I have come to an agreement with a girl who is much younger than me. I want to marry her without telling her family my real age, and we will tell them that I am ten years younger than I really am, for example. Is this permissible according to Islamic teachings, or will we be sinning? I hope that you will give us an answer, may Allah bless you, so that we will be able to make the right decision.
He wants to propose to a girl without telling her family his real age
Question: 387475
Praise be to Allah, and peace and blessings be upon the Messenger of Allah and his family.
Firstly:
There is no doubt that Allah, may He be exalted, has forbidden lying and has enjoined the believer to be truthful in his speech. In fact the Prophet (blessings and peace of Allah be upon him) warned the one who persists in lying that his ultimate fate will be Hell. He (blessings and peace of Allah be upon him) said: “And beware of lying, for lying leads to wickedness and wickedness leads to Hell. A man may continue to tell lies and endeavour to tell lies, until he is recorded with Allah as a liar.” Narrated by al-Bukhari (5743) and Muslim (2607) from ‘Abdullah ibn Mas‘ud (may Allah be pleased with him).
Secondly:
In principle, it is the woman’s right to stipulate the characteristics that she wants in a husband, because she is the one who is concerned about this matter. But that does not mean that her guardians do not have the right to intervene and stipulate some conditions, if they think that [the woman’s choices] could lead to troubles between the spouses, or for other reasons. So the opinions of the woman’s family cannot be ignored completely. Therefore Islam gives the woman’s guardian control over the marriage contract, and she cannot give herself in marriage, because her guardian knows better than her the conditions required for the marriage to be successful, because of what he has of experience in life. What is required of the guardian is to choose the best for her, and to act in her best interests.
Her guardian may think that this large difference in age between you is not in the woman’s best interests, or he may not think that, for reasons that make him overlook this age gap.

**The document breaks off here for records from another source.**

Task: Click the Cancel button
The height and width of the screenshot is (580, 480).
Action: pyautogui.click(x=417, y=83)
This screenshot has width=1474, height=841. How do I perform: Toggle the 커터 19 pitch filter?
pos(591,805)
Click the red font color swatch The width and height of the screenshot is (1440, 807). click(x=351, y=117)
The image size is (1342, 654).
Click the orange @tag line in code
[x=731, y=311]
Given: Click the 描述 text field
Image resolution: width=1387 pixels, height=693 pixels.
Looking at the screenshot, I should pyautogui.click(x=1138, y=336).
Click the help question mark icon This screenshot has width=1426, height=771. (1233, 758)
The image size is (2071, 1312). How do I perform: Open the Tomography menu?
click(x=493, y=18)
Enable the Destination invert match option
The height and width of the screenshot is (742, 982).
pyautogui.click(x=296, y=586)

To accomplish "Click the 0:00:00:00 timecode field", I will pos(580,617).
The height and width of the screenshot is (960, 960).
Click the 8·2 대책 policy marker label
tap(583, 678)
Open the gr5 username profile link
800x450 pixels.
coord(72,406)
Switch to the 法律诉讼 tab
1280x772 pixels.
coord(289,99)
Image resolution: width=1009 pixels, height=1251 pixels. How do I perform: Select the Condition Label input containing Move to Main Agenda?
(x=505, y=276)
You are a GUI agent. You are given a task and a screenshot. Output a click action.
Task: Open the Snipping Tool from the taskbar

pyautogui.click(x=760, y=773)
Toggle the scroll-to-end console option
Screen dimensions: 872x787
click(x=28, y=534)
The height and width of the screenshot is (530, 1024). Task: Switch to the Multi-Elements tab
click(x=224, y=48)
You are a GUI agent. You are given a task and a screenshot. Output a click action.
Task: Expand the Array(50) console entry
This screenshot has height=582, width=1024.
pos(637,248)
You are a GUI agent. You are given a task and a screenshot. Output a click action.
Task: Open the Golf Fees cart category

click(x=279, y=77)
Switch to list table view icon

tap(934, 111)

This is something that varies from one country or community to another, and even from one woman to another, depending on their circumstances.
Moreover, it is unlikely that you will be able to conceal your age for a long time; rather it is likely that it will be found out, even if that is after some time has passed, and when it happens, it will lead to conflict and arguments. Anything that may be a cause of conflict between believers is forbidden according to Islamic teachings. Allah, may He be exalted, says (interpretation of the meaning):
{The believers are but brothers} [al-Hujurat 49:10].
And the Prophet (blessings and peace of Allah be upon him) said: “Be, O slaves of Allah, brothers.” Narrated by al-Bukhari (6064) and Muslim (2563).
Conclusion
Lying about the husband’s age is obviously a lie, and we do not know of any shar‘i justification for doing that. What you must do is refrain from lying in all your affairs, and do not begin your married life in such a way. You should tell her family the truth, then let them choose on the basis of complete insight, without any lying or deceit.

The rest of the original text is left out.